> [REQUIRED WORK]:
From the entries below, return only the lines starting at the one that contains "You are a computer-use" and ending at the one that contains "Instruction: Open the release notes link", exactly as they stand.

> [INPUT MATERIAL]:
..............................
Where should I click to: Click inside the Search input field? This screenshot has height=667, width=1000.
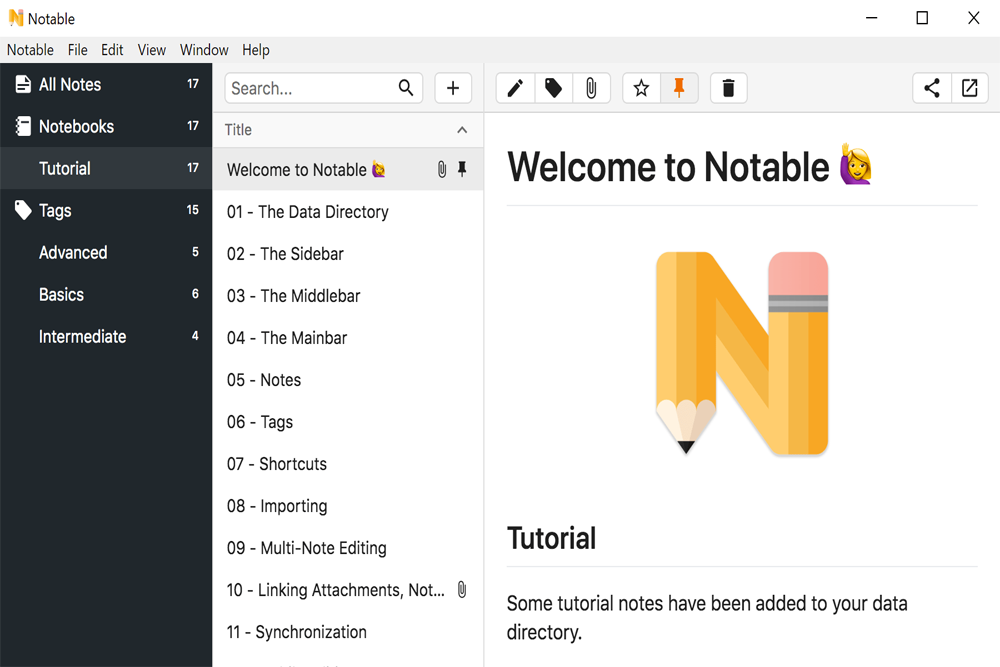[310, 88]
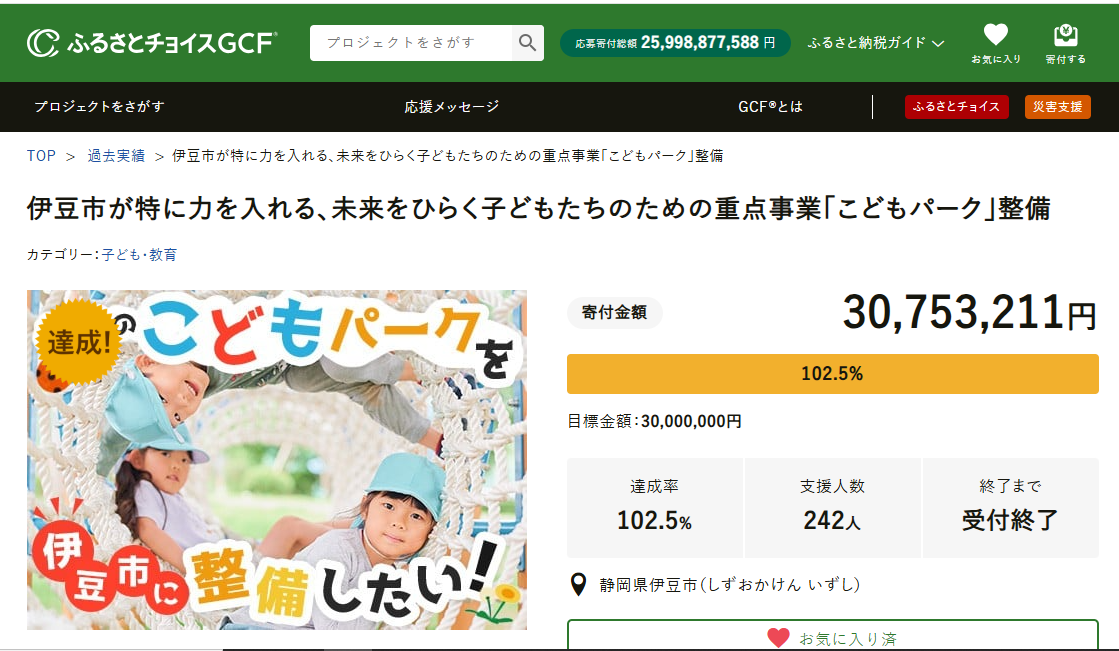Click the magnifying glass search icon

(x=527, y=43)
..............................
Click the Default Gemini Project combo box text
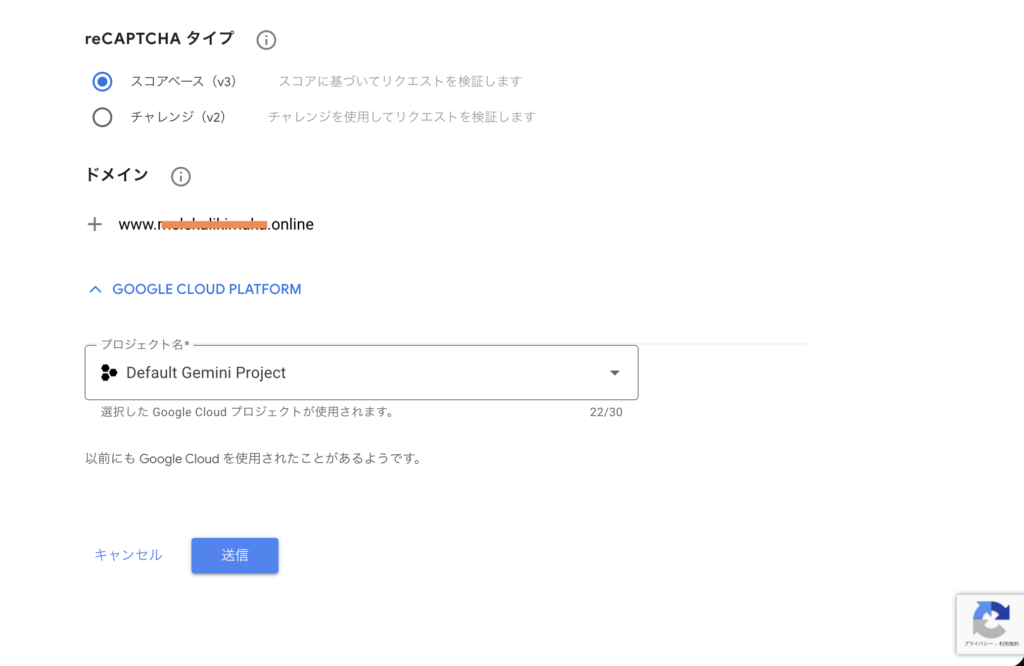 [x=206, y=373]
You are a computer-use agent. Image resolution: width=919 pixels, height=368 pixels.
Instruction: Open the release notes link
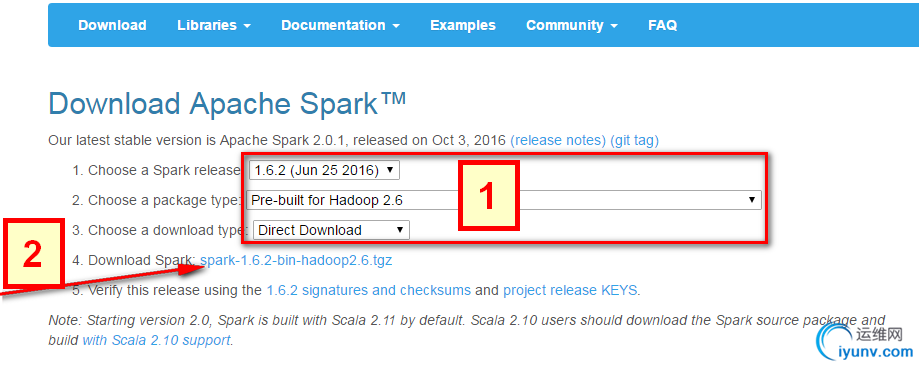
..............................
> [REPLY]:
You are a computer-use agent. Image resolution: width=919 pixels, height=368 pixels.
Instruction: Open the release notes link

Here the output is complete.